** Opening PASSAGE TO READ block **

On January 13, 2001, I turned 50. Three days prior, on January 10, I learned that my younger sister, Jane, had terminal cancer. Six weeks later, on February 22, she died. She was 46. Over the next two years, three more friends and colleagues died unexpected (and in one case sudden) deaths.

So where is that place called grief? In The Year of Magical Thinking, Joan Didion lays down this marker: Living with death, and navigating the grief that follows, is like having 'crossed one of those legendary rivers that divide the living from the dead¿' It is a river I too have crossed, a place where I have lived since February 22, 2001. Didion's deeply personal account about the death of her husband of 40 years, John Gregory Dunne, and the illness (and subsequent death) of her only child, touched me and helped me to understand my own grief as an intensely private yet universal experience. It also brought to mind something a wise person said to me shortly after my sister died: though death may end a life, it never ends a relationship.

** Closing PASSAGE TO READ block **
** Opening STUDY MATERIAL block **

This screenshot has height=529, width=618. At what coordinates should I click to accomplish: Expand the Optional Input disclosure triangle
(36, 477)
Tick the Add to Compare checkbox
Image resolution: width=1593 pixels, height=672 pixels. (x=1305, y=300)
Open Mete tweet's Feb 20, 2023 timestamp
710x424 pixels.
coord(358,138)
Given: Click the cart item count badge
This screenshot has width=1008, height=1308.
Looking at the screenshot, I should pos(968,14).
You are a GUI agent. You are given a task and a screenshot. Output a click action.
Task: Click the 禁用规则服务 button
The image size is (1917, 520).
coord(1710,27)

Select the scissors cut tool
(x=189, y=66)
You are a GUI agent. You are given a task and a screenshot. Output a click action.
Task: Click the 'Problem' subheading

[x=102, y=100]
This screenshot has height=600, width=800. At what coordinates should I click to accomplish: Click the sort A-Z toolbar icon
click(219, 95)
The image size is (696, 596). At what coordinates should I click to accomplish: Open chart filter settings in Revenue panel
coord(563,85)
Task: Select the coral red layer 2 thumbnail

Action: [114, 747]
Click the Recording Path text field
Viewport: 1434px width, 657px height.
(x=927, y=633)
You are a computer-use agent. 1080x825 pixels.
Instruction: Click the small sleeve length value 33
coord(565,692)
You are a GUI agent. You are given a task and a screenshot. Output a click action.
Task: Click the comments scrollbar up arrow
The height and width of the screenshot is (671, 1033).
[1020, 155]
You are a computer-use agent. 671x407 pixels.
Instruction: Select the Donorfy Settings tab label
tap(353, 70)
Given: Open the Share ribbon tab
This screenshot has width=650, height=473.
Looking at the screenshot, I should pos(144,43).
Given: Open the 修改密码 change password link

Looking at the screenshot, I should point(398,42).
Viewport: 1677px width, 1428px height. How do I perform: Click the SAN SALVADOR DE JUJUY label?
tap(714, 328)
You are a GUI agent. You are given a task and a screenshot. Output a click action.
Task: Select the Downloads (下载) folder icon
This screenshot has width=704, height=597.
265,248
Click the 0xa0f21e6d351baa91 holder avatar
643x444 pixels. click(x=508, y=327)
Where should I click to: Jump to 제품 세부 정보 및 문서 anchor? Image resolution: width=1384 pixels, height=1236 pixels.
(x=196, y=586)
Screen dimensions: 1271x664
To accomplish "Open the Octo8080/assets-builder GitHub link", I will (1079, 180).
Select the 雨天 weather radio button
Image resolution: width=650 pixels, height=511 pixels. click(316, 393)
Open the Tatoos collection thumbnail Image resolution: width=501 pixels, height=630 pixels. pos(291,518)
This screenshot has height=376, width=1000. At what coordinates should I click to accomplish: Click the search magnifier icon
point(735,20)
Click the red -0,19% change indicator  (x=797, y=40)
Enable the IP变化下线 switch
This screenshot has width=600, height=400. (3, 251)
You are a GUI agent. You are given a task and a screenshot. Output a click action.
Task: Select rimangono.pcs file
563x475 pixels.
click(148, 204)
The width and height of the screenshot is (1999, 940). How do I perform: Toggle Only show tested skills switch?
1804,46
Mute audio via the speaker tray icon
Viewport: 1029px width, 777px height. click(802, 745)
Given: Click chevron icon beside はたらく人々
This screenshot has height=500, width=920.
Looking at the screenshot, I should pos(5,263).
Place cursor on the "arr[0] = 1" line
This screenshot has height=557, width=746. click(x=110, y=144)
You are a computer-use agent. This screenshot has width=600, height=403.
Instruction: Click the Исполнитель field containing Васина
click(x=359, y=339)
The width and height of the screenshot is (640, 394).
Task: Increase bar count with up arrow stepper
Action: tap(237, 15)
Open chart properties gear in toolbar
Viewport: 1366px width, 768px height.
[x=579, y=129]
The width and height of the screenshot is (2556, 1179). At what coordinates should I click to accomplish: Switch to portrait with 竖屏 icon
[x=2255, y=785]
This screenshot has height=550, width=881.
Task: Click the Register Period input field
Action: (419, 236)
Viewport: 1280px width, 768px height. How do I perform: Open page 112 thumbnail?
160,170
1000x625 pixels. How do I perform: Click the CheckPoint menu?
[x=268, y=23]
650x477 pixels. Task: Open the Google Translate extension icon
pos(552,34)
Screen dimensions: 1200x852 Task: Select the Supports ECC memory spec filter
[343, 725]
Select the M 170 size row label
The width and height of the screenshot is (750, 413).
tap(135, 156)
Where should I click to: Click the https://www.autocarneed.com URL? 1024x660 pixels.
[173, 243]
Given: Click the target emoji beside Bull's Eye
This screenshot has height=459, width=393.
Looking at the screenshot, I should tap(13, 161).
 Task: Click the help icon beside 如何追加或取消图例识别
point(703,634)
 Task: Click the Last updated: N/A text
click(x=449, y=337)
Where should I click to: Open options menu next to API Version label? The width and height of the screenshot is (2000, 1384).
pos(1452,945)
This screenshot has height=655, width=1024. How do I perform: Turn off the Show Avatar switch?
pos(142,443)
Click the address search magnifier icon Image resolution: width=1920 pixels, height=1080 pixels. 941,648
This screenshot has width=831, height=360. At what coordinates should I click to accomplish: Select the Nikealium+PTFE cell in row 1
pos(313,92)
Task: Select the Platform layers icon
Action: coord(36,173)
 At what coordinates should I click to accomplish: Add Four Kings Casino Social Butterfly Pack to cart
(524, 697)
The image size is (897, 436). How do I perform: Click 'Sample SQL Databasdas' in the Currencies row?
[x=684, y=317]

** Closing STUDY MATERIAL block **

* **ACTIVITY**: Retype everything in the passage on grief from "So where is" down to "ends a relationship.", with no changes.

* **WRITTEN ANSWER**:
So where is that place called grief? In The Year of Magical Thinking, Joan Didion lays down this marker: Living with death, and navigating the grief that follows, is like having 'crossed one of those legendary rivers that divide the living from the dead¿' It is a river I too have crossed, a place where I have lived since February 22, 2001. Didion's deeply personal account about the death of her husband of 40 years, John Gregory Dunne, and the illness (and subsequent death) of her only child, touched me and helped me to understand my own grief as an intensely private yet universal experience. It also brought to mind something a wise person said to me shortly after my sister died: though death may end a life, it never ends a relationship.